Era un apasionado de los boleros e hizo un libro sobre cromos de fútbol de su infancia

Un día le llamé por teléfono (tenía teléfono fijo, nunca móvil) pensando que me podría mandar a hacer puñetas. Valdivieso acababa de regresar de París y le propuse, coincidiendo con el cuarto centenario del nacimiento de Murillo, para la serie Metrópolis, que nos acercáramos a la Barriada Murillo, una de las del Polígono Sur. Nos acompañó un sherpa local, el escritor Antonio Ortega, que ha escrito mucho sobre esa zona. Valdivieso aceptó encantado, compartimos tertulia con los vecinos que compartían fogata bajo un gigantesco grafitti a partir de un cuadro de Murillo.

Nunca entendió que detrás de palabras tan vacías de contenido como progreso o modernidad se escondiera ese afán iconoclasta que mermó hasta la náusea buena parte del patrimonio de la ciudad. No dejaba a nadie indiferente, ya fuera en un congreso de historiadores o en un convento de monjas de clausura, donde no se cansaba de repetir que el arte en Sevilla nunca ha sido un fin en sí mismo, sino que era una herramienta para hacer catequesis de impacto en siglos donde imperaba el analfabetismo.

Enrique y Carmen eran padres de tres hijas: Olimpia, Leticia y Beatriz. Llegó a Sevilla antes que su paisano Carlos Amigo Vallejo, vallisoletano de Medina de Rioseco, y cuando la manija del Betis la llevaba un virtuoso de su tierra llamado Julio Cardeñosa, al que había visto jugar en el Valladolid y antes en el Europa Delicias, filial de del equipo pucelano. Junto a sus manuales imprescindibles sobre Murillo, Zurbarán o Valdés Leal, sus trabajos sobre el Barroco, Enrique Valdivieso publicó una ‘delicatessen’ para coleccionistas, un libro de cromos del Valladolid de los tiempos de su infancia.
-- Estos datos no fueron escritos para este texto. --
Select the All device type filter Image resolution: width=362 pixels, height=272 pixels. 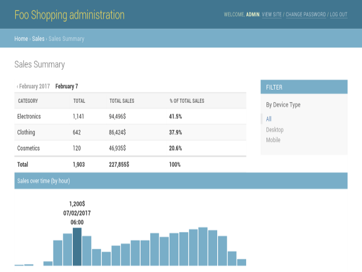coord(269,119)
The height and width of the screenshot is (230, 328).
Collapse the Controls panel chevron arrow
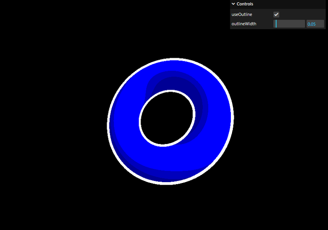233,4
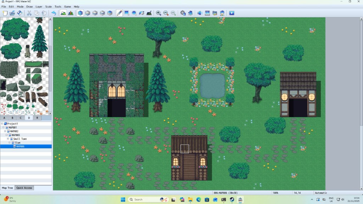Collapse the Project1 root node
The height and width of the screenshot is (204, 363).
click(x=2, y=124)
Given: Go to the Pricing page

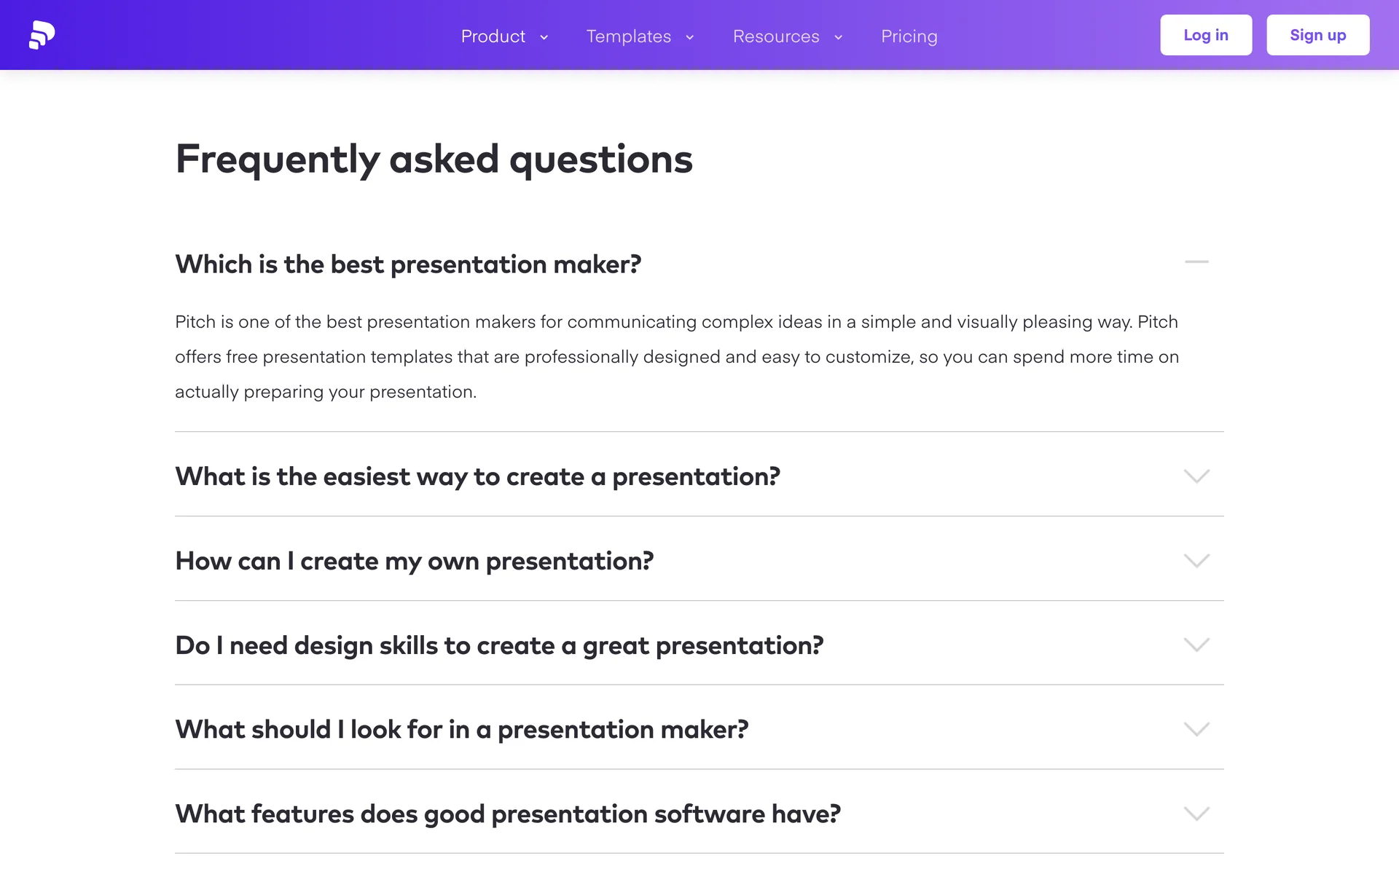Looking at the screenshot, I should click(909, 36).
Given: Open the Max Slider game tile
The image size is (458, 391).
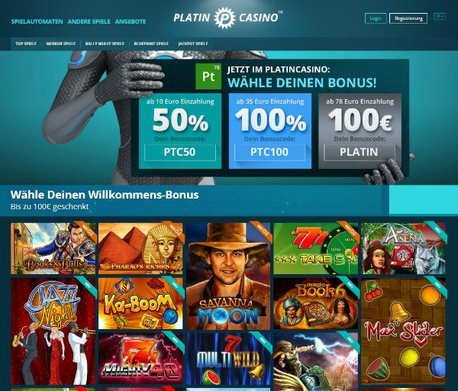Looking at the screenshot, I should click(403, 331).
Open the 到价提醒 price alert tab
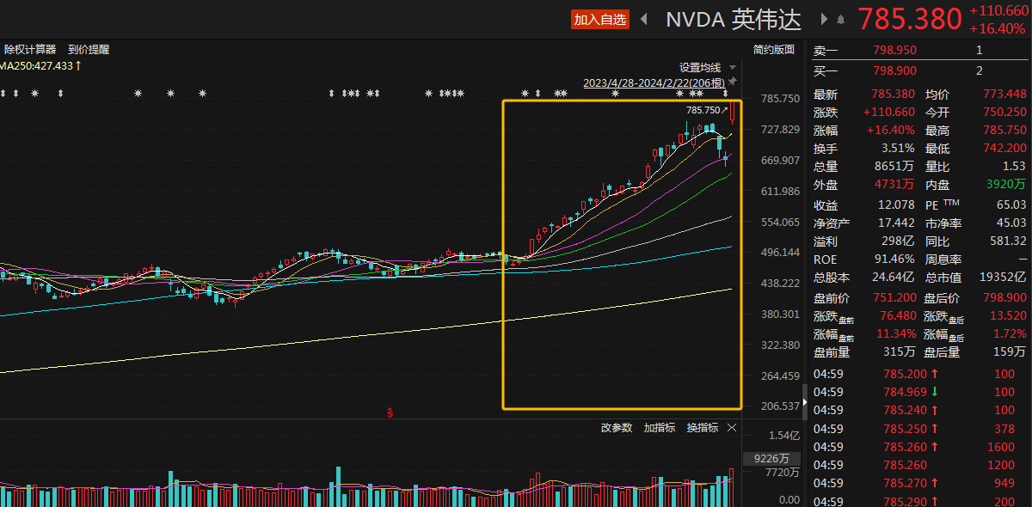Viewport: 1032px width, 507px height. [89, 50]
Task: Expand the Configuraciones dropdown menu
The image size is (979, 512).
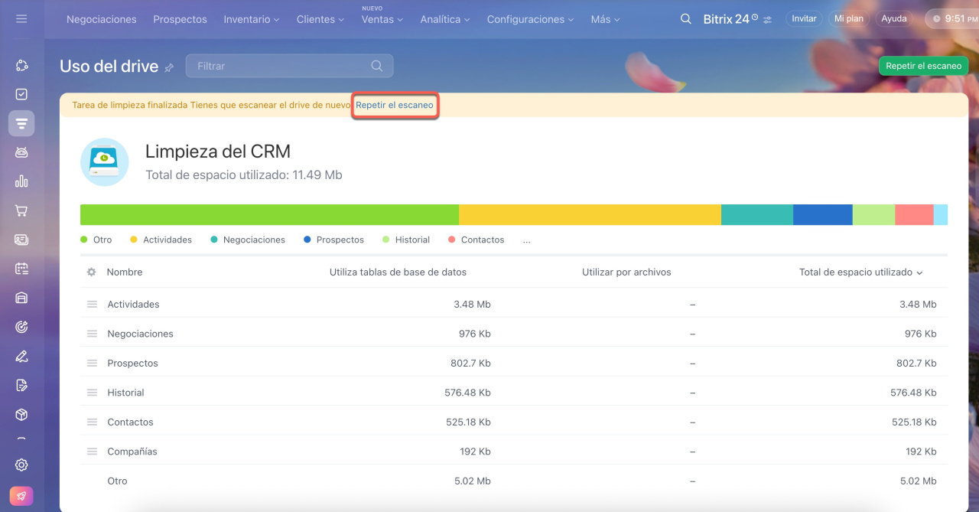Action: (531, 19)
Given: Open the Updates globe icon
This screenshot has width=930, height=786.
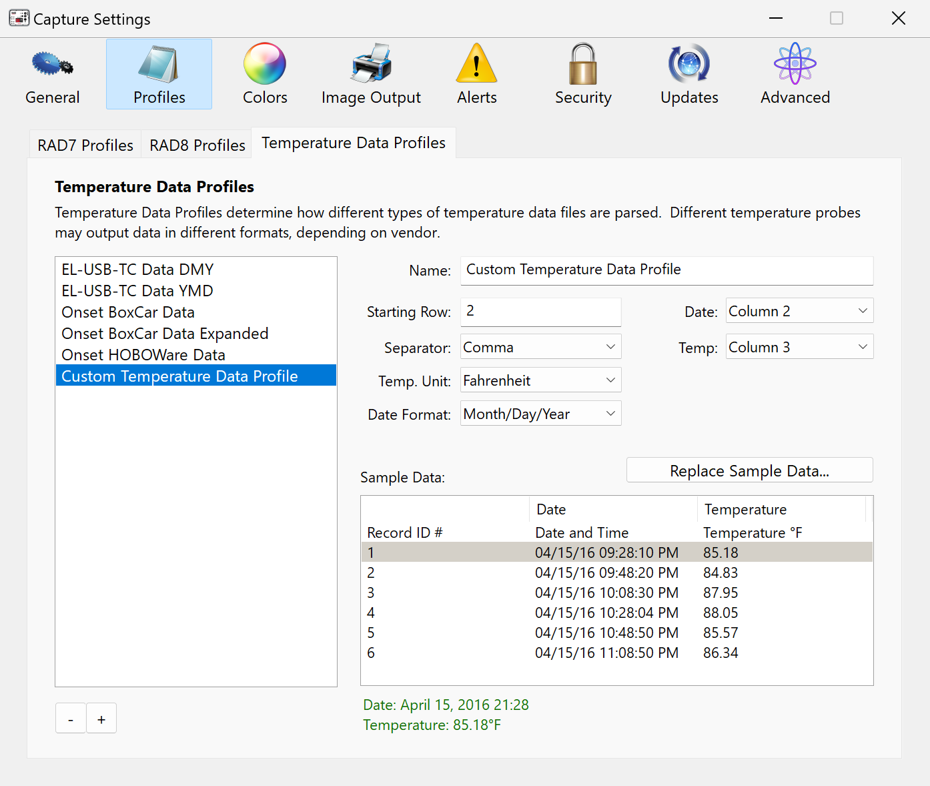Looking at the screenshot, I should click(689, 65).
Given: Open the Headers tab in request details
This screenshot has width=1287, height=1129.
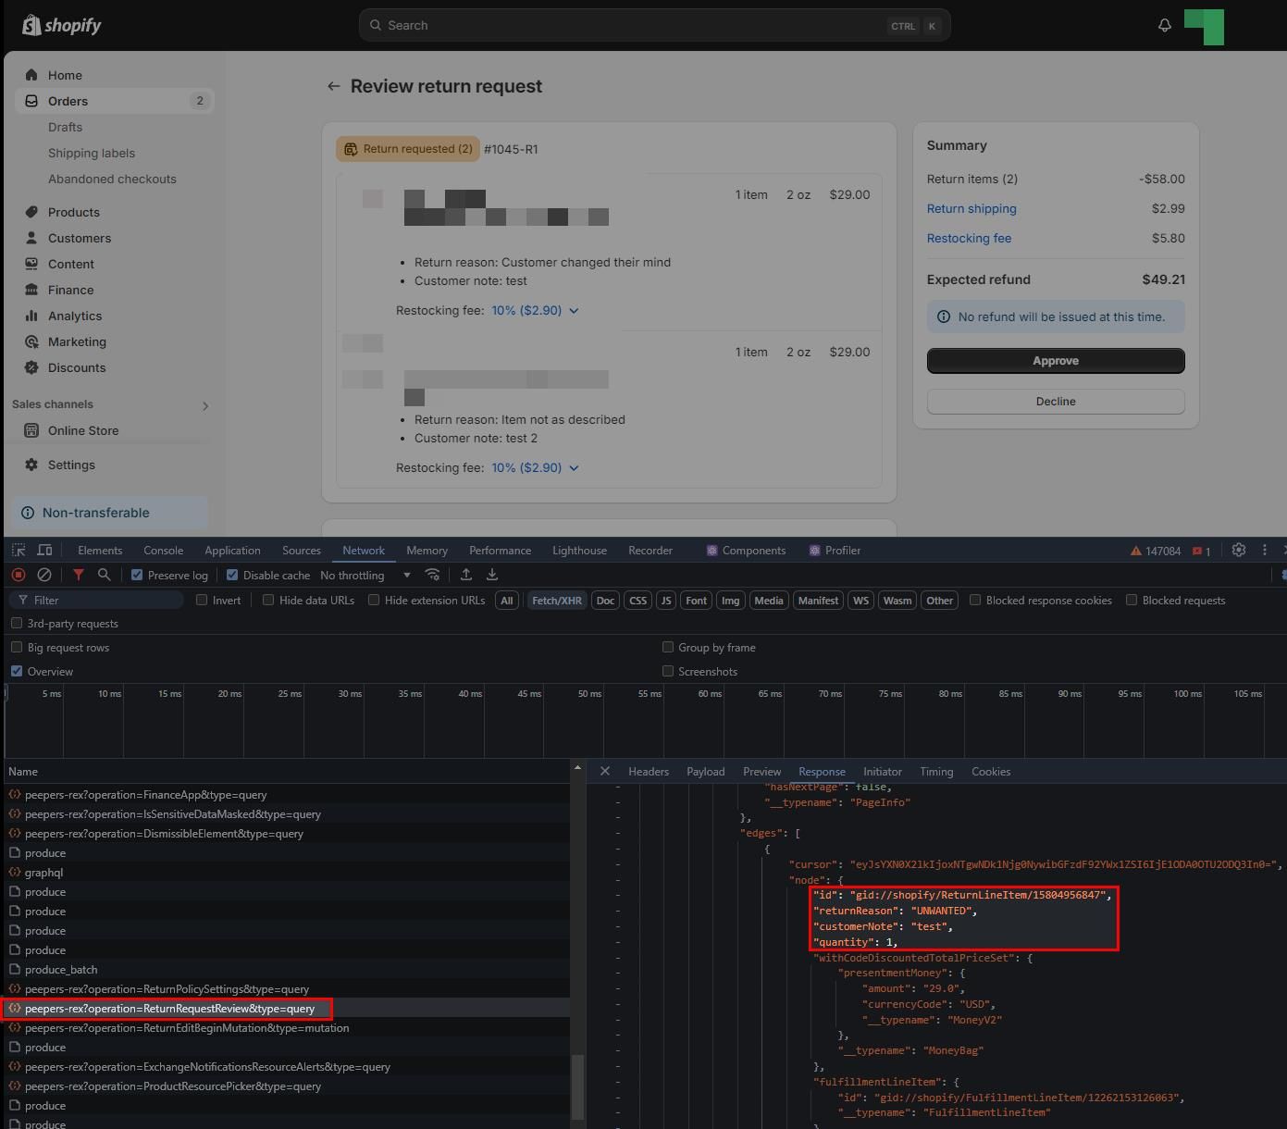Looking at the screenshot, I should (x=648, y=771).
La ciudad donde se casan los Reyes Católicos y que fue capital de la Corte en los primeros años del siglo XVII. "Yo vivo en el siglo XVII”, me dijo más de una vez Enrique, que después de las clases en la Antigua Fábrica de Tabacos gustaba de seguir la conversación con sus alumnos en el bar La Moneda, donde Antonio Romero, primo hermano de Curro, ponía las cervezas más ricas y fresquitas de Occidente.